Your instructions ▸ The listing below contains a span that opens with the line containing "Tonaufnahmen (325, 1596)" and closes with the line containing "Abonnieren (397, 2507)". Return that span exactly.

Information ▸
+-------+

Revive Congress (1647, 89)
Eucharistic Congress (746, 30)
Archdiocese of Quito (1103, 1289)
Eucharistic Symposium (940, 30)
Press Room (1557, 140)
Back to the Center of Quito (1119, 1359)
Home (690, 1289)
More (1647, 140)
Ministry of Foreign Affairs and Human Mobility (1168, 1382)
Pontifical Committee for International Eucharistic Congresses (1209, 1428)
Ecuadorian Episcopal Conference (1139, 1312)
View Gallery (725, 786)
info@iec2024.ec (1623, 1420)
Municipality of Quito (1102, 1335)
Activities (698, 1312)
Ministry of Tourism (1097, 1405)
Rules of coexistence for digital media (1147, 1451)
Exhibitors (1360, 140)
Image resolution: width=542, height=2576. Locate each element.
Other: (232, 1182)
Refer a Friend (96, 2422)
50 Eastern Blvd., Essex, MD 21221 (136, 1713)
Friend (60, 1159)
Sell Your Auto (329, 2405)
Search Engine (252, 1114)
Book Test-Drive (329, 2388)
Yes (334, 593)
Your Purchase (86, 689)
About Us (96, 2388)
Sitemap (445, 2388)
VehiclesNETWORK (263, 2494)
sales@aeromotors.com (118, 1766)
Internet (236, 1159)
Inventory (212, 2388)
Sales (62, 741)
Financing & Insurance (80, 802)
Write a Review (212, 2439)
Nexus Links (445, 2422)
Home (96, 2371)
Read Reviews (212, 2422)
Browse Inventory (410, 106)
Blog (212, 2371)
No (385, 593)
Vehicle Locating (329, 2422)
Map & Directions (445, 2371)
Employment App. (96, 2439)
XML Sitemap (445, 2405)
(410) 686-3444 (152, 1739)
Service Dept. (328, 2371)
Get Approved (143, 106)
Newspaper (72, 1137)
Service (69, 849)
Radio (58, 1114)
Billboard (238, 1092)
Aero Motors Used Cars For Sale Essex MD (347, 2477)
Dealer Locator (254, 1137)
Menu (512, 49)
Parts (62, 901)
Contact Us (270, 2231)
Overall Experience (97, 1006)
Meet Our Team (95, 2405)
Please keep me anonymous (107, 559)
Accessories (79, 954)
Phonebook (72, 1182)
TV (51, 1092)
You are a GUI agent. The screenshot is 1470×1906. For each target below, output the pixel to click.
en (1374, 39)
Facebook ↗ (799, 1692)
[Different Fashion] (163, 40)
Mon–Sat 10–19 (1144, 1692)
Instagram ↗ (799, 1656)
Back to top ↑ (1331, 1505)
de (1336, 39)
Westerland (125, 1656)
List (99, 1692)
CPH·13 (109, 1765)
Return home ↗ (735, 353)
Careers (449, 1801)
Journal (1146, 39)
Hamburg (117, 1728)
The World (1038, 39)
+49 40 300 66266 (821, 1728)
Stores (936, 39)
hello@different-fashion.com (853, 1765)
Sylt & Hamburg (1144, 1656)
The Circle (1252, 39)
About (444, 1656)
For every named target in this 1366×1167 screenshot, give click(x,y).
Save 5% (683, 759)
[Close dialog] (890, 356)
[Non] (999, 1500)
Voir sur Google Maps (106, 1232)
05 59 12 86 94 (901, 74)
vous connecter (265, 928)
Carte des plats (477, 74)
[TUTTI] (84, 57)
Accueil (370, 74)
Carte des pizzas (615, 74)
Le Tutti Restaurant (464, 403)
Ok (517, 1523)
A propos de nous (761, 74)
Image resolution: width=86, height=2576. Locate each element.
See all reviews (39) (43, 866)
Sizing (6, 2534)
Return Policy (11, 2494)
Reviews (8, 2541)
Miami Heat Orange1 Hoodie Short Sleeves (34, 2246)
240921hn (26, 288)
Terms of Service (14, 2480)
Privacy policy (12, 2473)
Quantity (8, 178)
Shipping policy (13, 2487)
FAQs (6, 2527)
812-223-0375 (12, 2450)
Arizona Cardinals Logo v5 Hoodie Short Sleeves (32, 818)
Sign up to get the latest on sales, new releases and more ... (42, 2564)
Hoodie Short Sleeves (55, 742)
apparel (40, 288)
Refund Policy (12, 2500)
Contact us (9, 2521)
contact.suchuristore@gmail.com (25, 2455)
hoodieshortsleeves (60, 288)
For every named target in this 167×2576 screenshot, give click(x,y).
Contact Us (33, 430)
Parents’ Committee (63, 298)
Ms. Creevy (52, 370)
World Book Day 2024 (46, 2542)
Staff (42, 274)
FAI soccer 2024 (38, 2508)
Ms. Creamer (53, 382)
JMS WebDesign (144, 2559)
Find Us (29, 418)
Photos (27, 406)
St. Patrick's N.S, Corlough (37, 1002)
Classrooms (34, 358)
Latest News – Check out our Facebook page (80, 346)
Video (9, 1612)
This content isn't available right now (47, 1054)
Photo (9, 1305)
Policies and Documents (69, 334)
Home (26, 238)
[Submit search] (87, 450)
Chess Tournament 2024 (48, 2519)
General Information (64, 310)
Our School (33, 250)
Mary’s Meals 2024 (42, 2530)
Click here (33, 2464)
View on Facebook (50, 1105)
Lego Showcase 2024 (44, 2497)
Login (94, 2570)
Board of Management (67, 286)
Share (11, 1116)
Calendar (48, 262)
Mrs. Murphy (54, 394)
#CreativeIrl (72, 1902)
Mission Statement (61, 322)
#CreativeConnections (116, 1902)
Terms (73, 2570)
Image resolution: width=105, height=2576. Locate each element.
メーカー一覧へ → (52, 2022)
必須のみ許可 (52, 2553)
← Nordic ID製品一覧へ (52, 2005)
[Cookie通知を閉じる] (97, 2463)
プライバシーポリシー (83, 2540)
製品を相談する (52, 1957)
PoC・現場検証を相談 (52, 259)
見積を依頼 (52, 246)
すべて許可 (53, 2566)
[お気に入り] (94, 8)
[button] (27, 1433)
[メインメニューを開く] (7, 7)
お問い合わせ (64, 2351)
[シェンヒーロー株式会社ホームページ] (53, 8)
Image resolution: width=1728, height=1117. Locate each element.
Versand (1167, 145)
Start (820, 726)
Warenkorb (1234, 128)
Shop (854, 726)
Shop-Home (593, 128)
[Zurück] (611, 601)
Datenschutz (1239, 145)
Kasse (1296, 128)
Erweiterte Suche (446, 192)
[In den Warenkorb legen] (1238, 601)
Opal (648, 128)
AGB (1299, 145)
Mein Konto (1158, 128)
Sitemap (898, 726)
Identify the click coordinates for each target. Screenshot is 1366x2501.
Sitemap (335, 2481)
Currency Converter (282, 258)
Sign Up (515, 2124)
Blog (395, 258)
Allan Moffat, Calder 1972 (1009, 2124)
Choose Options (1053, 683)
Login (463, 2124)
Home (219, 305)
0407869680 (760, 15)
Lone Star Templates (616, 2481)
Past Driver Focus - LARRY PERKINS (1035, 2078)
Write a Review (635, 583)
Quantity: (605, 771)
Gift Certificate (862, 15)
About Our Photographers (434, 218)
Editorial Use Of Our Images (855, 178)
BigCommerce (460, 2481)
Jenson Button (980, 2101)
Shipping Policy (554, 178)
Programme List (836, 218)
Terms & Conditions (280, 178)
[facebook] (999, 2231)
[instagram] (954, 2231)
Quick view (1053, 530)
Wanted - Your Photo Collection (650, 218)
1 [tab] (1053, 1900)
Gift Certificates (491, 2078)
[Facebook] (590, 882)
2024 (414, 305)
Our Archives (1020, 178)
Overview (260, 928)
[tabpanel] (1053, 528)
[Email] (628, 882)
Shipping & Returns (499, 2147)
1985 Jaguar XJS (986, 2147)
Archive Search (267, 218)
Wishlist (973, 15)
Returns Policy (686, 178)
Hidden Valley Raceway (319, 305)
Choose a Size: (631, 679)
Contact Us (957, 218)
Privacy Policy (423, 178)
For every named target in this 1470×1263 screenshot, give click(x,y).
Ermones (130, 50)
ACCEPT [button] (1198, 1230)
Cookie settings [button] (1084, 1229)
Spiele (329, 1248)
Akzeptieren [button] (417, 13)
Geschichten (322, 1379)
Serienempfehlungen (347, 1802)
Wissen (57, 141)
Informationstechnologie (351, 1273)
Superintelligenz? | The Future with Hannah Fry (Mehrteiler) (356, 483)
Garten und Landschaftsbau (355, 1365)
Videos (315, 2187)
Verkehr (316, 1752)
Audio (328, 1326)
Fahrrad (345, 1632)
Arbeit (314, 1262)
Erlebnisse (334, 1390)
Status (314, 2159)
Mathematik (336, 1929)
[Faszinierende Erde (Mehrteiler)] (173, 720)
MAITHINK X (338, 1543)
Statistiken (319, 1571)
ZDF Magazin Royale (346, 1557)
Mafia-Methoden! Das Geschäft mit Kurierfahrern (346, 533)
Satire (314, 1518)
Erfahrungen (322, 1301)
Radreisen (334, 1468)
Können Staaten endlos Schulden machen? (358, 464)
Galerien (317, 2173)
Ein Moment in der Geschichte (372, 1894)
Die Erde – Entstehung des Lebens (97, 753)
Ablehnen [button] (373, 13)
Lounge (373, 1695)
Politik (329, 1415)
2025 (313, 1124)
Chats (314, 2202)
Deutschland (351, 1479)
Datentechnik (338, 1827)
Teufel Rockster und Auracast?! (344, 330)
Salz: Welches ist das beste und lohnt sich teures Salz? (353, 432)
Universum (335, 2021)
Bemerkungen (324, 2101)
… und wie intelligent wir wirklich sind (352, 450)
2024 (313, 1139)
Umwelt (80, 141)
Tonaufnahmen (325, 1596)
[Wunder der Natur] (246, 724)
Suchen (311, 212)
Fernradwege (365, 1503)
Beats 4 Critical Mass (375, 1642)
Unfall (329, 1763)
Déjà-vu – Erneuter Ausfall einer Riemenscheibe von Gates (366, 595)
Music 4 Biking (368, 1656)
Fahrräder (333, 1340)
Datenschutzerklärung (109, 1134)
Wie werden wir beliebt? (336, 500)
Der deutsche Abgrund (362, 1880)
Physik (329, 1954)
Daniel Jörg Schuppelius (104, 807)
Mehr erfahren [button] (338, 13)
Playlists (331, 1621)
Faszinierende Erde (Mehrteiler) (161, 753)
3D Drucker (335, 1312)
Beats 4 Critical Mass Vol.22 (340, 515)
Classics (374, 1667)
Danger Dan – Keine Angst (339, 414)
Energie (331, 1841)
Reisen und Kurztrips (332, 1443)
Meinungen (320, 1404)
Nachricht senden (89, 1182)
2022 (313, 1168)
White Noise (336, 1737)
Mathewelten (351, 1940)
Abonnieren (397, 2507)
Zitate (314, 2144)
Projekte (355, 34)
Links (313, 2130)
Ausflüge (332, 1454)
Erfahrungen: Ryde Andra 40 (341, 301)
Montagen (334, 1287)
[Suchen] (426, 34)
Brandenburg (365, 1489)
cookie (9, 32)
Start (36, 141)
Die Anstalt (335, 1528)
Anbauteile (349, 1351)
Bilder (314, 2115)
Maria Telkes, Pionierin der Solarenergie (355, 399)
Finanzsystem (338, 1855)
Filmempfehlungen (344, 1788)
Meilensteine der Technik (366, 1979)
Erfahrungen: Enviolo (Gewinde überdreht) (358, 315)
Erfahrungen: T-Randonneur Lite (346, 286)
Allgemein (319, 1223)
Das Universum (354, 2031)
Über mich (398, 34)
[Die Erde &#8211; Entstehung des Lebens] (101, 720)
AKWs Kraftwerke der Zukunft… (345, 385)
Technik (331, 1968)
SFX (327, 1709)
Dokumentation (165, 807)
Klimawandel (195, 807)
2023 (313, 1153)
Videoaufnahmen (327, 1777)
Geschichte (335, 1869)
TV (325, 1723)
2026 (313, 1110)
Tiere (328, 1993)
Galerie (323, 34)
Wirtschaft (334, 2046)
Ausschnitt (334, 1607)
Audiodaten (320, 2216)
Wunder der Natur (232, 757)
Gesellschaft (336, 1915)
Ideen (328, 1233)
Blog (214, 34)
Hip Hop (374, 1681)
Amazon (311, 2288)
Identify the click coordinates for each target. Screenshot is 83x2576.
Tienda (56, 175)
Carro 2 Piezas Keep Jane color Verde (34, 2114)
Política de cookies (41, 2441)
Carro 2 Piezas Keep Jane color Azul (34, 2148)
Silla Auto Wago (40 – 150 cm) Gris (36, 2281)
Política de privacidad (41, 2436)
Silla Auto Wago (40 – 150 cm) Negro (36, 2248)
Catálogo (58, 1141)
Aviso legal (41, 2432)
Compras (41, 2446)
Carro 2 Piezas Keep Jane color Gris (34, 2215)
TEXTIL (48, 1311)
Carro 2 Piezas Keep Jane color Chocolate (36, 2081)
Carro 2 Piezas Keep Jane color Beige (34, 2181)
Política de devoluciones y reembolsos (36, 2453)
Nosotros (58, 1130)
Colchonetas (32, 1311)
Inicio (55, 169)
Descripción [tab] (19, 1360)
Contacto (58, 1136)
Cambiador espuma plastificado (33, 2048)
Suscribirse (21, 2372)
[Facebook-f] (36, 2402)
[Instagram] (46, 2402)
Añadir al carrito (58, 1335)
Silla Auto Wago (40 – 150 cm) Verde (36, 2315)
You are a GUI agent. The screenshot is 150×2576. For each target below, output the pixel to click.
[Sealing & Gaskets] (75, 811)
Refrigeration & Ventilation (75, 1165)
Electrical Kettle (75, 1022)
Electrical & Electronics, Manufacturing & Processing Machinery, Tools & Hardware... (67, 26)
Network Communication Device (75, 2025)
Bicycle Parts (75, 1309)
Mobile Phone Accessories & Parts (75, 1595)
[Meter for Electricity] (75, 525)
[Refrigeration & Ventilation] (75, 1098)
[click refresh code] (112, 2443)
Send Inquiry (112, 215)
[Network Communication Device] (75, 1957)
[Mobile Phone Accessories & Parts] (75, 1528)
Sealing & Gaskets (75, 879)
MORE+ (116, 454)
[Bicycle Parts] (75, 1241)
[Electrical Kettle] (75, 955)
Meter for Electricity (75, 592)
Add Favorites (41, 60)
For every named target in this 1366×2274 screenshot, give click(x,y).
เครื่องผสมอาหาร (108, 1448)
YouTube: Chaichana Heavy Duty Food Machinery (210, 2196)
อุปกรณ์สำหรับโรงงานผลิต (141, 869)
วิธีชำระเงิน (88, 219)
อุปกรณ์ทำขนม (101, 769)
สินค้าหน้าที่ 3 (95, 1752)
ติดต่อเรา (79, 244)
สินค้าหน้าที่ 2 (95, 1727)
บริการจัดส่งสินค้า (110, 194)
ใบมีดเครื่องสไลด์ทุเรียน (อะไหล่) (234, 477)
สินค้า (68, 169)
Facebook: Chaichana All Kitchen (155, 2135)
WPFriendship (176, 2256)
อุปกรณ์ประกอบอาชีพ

+-------+

Answer section ▸
Tonaufnahmen (325, 1596)
[Wunder der Natur] (246, 724)
Suchen (311, 212)
Fernradwege (365, 1503)
Beats 4 Critical Mass (375, 1642)
Unfall (329, 1763)
Déjà-vu – Erneuter Ausfall einer Riemenscheibe von Gates (366, 595)
Music 4 Biking (368, 1656)
Fahrräder (333, 1340)
Datenschutzerklärung (109, 1134)
Wie werden wir beliebt? (336, 500)
Der deutsche Abgrund (362, 1880)
Physik (329, 1954)
Daniel Jörg Schuppelius (104, 807)
Mehr erfahren [button] (338, 13)
Playlists (331, 1621)
Faszinierende Erde (Mehrteiler) (161, 753)
3D Drucker (335, 1312)
Beats 4 Critical Mass Vol.22 (340, 515)
Classics (374, 1667)
Danger Dan – Keine Angst (339, 414)
Energie (331, 1841)
Reisen und Kurztrips (332, 1443)
Meinungen (320, 1404)
Nachricht senden (89, 1182)
2022 (313, 1168)
White Noise (336, 1737)
Mathewelten (351, 1940)
Abonnieren (397, 2507)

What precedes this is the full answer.